_TASK_: Write out, word for word and with no pictures, each line below from the one containing "Where should I" through the one containing "Open the Info link beside CORS", both included, and no other line.

_RECORDS_:

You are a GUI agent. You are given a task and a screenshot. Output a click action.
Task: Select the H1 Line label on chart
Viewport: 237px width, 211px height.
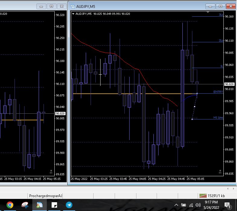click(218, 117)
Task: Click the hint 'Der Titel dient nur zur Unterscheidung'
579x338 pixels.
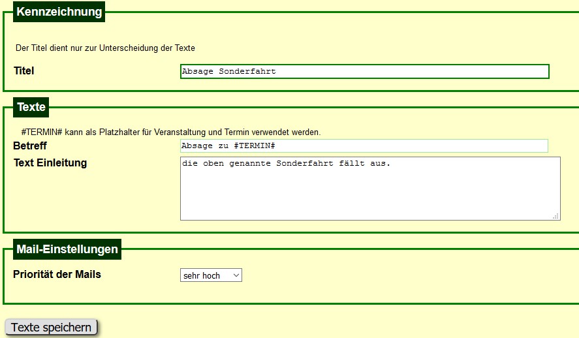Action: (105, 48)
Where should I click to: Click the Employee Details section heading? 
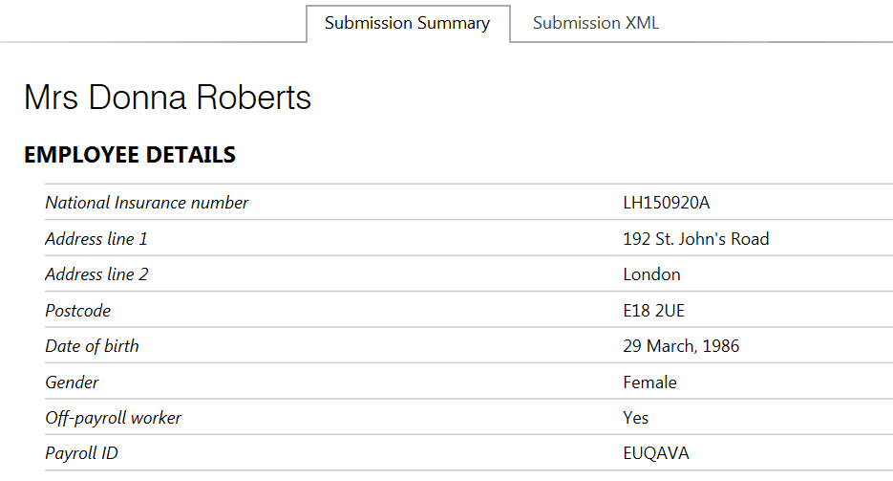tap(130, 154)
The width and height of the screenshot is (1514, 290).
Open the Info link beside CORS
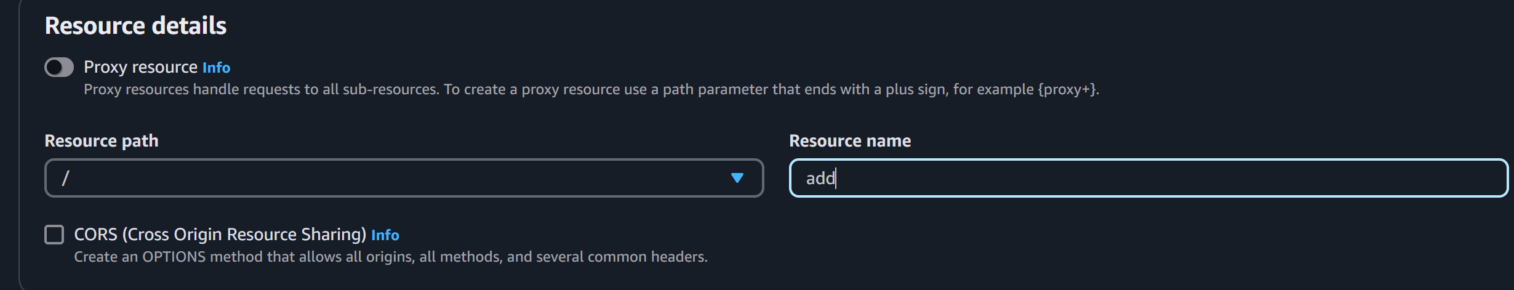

--

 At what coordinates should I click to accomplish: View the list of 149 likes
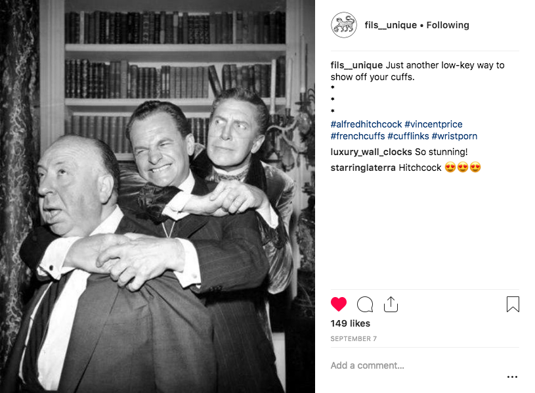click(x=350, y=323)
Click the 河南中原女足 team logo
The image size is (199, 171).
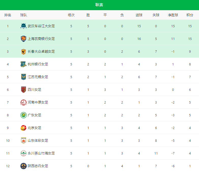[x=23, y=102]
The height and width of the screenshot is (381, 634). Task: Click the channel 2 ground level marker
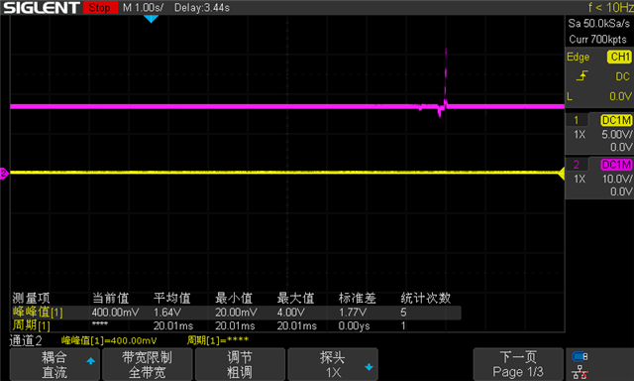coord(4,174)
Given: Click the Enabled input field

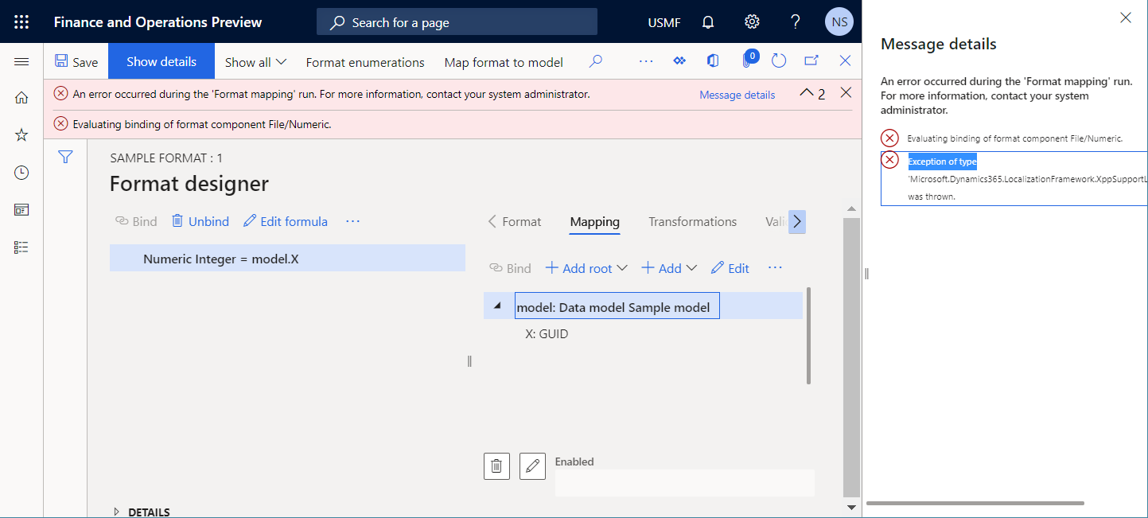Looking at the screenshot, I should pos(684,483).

_YOUR RESPONSE_:
Where should I click to: Click the Employee Details section heading? 
tap(130, 154)
The width and height of the screenshot is (1514, 290).
Open the Info link beside CORS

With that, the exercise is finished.